◆ **What this task involves**: Format the lines of the items below, from the line with "Where should I click to: Click the green" to the line with "Click the Dataset", both included, as a Markdown table with the columns Row and Line, leaving out blank lines. Put each line's sequence number under Row and the line itself under Line.

+ + + +

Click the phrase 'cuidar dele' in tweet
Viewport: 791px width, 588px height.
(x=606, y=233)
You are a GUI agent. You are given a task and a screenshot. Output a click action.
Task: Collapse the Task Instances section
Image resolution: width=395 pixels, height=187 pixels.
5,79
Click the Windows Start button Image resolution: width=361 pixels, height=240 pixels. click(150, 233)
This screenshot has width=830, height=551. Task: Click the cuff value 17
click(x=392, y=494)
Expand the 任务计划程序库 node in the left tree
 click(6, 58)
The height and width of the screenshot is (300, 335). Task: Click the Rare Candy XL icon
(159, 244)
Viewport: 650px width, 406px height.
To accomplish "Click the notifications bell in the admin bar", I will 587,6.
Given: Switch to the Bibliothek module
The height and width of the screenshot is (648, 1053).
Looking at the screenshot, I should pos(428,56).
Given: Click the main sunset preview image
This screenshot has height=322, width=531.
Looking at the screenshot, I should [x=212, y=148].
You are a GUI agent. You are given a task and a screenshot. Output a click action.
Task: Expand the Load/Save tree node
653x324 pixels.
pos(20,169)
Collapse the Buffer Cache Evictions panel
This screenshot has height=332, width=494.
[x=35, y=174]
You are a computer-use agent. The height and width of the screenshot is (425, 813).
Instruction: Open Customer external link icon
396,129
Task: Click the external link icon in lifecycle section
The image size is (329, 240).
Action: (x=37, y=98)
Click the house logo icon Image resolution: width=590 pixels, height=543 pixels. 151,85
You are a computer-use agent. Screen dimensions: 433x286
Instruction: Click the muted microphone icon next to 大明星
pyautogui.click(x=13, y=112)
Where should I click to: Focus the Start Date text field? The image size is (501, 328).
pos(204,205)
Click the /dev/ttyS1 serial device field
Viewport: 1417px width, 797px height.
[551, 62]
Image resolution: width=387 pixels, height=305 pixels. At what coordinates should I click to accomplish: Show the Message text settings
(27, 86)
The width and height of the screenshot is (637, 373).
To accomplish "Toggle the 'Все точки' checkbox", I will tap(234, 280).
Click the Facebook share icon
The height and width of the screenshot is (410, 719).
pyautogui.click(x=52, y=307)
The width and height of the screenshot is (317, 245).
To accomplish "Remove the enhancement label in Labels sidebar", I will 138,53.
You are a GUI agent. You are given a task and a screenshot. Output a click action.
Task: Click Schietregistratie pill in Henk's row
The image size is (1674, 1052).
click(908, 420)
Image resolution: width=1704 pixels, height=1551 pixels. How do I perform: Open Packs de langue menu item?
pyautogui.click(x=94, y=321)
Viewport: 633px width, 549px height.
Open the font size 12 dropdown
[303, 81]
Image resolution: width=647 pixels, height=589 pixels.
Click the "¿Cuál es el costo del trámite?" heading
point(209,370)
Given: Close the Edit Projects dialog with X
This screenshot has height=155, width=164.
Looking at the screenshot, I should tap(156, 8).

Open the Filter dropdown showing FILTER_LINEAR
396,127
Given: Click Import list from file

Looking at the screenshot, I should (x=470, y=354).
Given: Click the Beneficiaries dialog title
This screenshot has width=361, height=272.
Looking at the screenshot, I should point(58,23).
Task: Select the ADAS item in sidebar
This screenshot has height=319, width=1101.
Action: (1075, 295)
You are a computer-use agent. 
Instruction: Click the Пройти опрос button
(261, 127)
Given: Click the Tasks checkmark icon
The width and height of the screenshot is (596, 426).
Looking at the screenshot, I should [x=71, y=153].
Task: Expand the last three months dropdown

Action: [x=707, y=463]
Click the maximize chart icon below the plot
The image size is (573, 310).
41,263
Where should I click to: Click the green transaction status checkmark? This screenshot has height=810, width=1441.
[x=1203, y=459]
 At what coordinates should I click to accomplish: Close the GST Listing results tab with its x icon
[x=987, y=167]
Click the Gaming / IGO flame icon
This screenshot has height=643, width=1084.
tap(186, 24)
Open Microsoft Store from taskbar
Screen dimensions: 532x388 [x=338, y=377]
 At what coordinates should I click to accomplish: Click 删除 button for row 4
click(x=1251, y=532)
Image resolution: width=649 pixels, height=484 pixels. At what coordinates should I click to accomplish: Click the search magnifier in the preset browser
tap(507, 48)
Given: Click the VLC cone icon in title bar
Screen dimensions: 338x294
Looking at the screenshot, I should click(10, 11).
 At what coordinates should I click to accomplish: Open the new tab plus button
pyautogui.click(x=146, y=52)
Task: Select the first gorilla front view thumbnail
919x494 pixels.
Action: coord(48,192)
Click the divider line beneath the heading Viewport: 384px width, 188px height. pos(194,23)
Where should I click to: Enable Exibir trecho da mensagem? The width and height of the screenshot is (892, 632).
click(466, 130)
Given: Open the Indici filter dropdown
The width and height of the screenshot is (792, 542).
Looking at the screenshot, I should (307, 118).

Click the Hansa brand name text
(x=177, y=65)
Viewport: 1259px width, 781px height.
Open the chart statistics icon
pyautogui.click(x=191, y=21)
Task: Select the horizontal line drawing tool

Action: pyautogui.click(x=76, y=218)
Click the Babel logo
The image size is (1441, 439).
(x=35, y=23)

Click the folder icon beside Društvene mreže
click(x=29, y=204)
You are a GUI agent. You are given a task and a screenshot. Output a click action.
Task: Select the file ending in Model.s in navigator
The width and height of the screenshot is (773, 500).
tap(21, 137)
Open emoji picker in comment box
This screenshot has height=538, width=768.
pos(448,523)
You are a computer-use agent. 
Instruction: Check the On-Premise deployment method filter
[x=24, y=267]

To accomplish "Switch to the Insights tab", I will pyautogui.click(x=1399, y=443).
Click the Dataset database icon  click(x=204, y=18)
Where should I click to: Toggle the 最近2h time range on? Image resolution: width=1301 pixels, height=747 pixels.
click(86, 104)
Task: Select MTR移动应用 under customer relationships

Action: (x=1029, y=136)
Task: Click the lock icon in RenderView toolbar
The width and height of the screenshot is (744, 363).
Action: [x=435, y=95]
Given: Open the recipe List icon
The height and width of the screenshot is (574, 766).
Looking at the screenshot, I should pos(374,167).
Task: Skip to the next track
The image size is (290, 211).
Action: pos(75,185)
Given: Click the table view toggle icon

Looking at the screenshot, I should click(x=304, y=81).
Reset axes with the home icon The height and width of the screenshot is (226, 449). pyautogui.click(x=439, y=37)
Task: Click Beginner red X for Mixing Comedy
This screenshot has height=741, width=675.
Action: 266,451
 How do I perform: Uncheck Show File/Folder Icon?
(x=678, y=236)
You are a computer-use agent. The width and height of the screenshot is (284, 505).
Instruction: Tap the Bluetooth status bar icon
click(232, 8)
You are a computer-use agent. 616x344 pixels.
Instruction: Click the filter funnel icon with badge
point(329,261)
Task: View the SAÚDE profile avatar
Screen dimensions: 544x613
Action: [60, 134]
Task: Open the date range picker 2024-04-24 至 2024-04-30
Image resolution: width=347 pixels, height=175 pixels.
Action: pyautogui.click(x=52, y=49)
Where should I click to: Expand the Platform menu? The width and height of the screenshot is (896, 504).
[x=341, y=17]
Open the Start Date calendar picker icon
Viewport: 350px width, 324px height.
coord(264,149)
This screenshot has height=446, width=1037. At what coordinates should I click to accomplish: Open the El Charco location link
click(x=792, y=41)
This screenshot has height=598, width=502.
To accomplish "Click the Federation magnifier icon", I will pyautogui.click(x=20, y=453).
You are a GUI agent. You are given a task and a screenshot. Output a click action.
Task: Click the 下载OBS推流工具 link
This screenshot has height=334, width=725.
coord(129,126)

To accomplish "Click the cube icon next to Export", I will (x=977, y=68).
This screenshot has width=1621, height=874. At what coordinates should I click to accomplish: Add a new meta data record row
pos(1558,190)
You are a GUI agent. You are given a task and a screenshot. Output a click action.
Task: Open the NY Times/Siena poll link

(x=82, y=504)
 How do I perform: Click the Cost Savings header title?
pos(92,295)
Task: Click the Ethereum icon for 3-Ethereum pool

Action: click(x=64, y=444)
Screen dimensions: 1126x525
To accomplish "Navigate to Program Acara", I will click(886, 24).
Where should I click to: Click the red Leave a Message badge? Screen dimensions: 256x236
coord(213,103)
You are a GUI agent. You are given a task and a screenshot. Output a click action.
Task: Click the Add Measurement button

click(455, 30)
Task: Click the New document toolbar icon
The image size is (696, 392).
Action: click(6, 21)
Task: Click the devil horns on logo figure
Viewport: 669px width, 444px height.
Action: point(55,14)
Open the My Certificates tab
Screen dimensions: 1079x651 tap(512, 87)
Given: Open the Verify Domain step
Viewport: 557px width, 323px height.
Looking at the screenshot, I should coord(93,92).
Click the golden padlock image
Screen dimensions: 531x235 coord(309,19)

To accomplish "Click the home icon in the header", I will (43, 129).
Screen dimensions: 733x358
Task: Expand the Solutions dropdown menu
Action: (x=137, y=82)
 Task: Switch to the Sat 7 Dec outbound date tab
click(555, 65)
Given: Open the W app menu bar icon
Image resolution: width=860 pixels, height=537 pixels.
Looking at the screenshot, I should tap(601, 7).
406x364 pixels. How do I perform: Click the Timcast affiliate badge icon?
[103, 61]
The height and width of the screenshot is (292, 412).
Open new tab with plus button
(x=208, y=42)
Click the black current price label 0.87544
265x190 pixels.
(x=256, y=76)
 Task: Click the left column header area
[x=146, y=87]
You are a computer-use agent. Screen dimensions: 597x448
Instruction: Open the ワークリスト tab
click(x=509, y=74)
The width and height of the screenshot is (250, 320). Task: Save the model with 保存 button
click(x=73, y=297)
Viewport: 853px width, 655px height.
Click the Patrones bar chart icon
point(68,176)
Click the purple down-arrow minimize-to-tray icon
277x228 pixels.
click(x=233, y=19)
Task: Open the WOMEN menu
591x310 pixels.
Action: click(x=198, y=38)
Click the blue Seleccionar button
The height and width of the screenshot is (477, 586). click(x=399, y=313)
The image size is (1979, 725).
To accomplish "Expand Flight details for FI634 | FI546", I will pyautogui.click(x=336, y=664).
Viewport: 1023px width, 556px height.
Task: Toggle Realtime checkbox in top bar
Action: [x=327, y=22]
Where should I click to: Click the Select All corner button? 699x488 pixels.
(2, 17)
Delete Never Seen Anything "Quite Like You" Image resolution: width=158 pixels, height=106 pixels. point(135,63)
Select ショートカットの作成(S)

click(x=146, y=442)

+ + + +

◆ **Correct response**:
| Row | Line |
|---|---|
| 1 | Where should I click to: Click the green transaction status checkmark? This screenshot has height=810, width=1441. |
| 2 | [x=1203, y=459] |
| 3 |  At what coordinates should I click to accomplish: Close the GST Listing results tab with its x icon |
| 4 | [x=987, y=167] |
| 5 | Click the Gaming / IGO flame icon |
| 6 | This screenshot has height=643, width=1084. |
| 7 | tap(186, 24) |
| 8 | Open Microsoft Store from taskbar |
| 9 | Screen dimensions: 532x388 [x=338, y=377] |
| 10 |  At what coordinates should I click to accomplish: Click 删除 button for row 4 |
| 11 | click(x=1251, y=532) |
| 12 | Image resolution: width=649 pixels, height=484 pixels. At what coordinates should I click to accomplish: Click the search magnifier in the preset browser |
| 13 | tap(507, 48) |
| 14 | Given: Click the VLC cone icon in title bar |
| 15 | Screen dimensions: 338x294 |
| 16 | Looking at the screenshot, I should click(10, 11). |
| 17 |  At what coordinates should I click to accomplish: Open the new tab plus button |
| 18 | pyautogui.click(x=146, y=52) |
| 19 | Task: Select the first gorilla front view thumbnail |
| 20 | 919x494 pixels. |
| 21 | Action: coord(48,192) |
| 22 | Click the divider line beneath the heading Viewport: 384px width, 188px height. pos(194,23) |
| 23 | Where should I click to: Enable Exibir trecho da mensagem? The width and height of the screenshot is (892, 632). |
| 24 | click(466, 130) |
| 25 | Given: Open the Indici filter dropdown |
| 26 | The width and height of the screenshot is (792, 542). |
| 27 | Looking at the screenshot, I should (307, 118). |
| 28 | Click the Hansa brand name text |
| 29 | (x=177, y=65) |
| 30 | Viewport: 1259px width, 781px height. |
| 31 | Open the chart statistics icon |
| 32 | pyautogui.click(x=191, y=21) |
| 33 | Task: Select the horizontal line drawing tool |
| 34 | Action: pyautogui.click(x=76, y=218) |
| 35 | Click the Babel logo |
| 36 | The image size is (1441, 439). |
| 37 | (x=35, y=23) |
| 38 | Click the folder icon beside Društvene mreže |
| 39 | click(x=29, y=204) |
| 40 | You are a GUI agent. You are given a task and a screenshot. Output a click action. |
| 41 | Task: Select the file ending in Model.s in navigator |
| 42 | The width and height of the screenshot is (773, 500). |
| 43 | tap(21, 137) |
| 44 | Open emoji picker in comment box |
| 45 | This screenshot has height=538, width=768. |
| 46 | pos(448,523) |
| 47 | You are a computer-use agent.  |
| 48 | Instruction: Check the On-Premise deployment method filter |
| 49 | [x=24, y=267] |
| 50 | To accomplish "Switch to the Insights tab", I will pyautogui.click(x=1399, y=443). |
| 51 | Click the Dataset database icon  click(x=204, y=18) |